> [Your task]
Turn every line of the records below into a numbered list, and leave out the blank lines.

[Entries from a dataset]
>> begin

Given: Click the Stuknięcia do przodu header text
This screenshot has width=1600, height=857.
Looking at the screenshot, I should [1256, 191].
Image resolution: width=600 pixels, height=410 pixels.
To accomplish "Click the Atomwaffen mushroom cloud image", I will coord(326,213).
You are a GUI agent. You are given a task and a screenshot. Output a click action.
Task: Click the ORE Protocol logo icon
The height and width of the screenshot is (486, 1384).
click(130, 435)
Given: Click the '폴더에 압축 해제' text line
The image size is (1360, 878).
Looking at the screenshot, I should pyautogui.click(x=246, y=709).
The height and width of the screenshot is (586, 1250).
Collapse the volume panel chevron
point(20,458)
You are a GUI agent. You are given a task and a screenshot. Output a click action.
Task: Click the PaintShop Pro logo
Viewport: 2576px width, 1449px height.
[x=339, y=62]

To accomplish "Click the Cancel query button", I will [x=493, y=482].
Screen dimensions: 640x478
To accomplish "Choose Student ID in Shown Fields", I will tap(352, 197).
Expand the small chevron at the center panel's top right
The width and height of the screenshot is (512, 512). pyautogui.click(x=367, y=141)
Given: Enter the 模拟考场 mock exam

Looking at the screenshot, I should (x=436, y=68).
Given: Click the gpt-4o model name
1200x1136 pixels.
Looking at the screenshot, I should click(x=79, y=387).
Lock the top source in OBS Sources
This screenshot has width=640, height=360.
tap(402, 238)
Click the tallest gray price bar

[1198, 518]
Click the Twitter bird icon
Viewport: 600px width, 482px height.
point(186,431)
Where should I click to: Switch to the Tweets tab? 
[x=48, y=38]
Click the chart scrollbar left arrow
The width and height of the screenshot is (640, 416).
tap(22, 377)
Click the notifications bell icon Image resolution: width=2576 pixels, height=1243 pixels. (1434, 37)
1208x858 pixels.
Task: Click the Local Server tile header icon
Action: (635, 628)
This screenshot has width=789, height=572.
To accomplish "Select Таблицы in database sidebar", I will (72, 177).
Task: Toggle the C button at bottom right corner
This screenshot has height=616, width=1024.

>> end

> [Task response]
1. Given: Click the Stuknięcia do przodu header text
2. This screenshot has width=1600, height=857.
3. Looking at the screenshot, I should [1256, 191].
4. Image resolution: width=600 pixels, height=410 pixels.
5. To accomplish "Click the Atomwaffen mushroom cloud image", I will coord(326,213).
6. You are a GUI agent. You are given a task and a screenshot. Output a click action.
7. Task: Click the ORE Protocol logo icon
8. The height and width of the screenshot is (486, 1384).
9. click(130, 435)
10. Given: Click the '폴더에 압축 해제' text line
11. The image size is (1360, 878).
12. Looking at the screenshot, I should pyautogui.click(x=246, y=709).
13. The height and width of the screenshot is (586, 1250).
14. Collapse the volume panel chevron
15. point(20,458)
16. You are a GUI agent. You are given a task and a screenshot. Output a click action.
17. Task: Click the PaintShop Pro logo
18. Viewport: 2576px width, 1449px height.
19. [x=339, y=62]
20. To accomplish "Click the Cancel query button", I will [x=493, y=482].
21. Screen dimensions: 640x478
22. To accomplish "Choose Student ID in Shown Fields", I will tap(352, 197).
23. Expand the small chevron at the center panel's top right
24. The width and height of the screenshot is (512, 512). pyautogui.click(x=367, y=141)
25. Given: Enter the 模拟考场 mock exam
26. Looking at the screenshot, I should (x=436, y=68).
27. Given: Click the gpt-4o model name
28. 1200x1136 pixels.
29. Looking at the screenshot, I should click(x=79, y=387).
30. Lock the top source in OBS Sources
31. This screenshot has width=640, height=360.
32. tap(402, 238)
33. Click the tallest gray price bar
34. [1198, 518]
35. Click the Twitter bird icon
36. Viewport: 600px width, 482px height.
37. point(186,431)
38. Where should I click to: Switch to the Tweets tab? 
39. [x=48, y=38]
40. Click the chart scrollbar left arrow
41. The width and height of the screenshot is (640, 416).
42. tap(22, 377)
43. Click the notifications bell icon Image resolution: width=2576 pixels, height=1243 pixels. (1434, 37)
44. 1208x858 pixels.
45. Task: Click the Local Server tile header icon
46. Action: (635, 628)
47. This screenshot has width=789, height=572.
48. To accomplish "Select Таблицы in database sidebar", I will (72, 177).
49. Task: Toggle the C button at bottom right corner
50. This screenshot has height=616, width=1024.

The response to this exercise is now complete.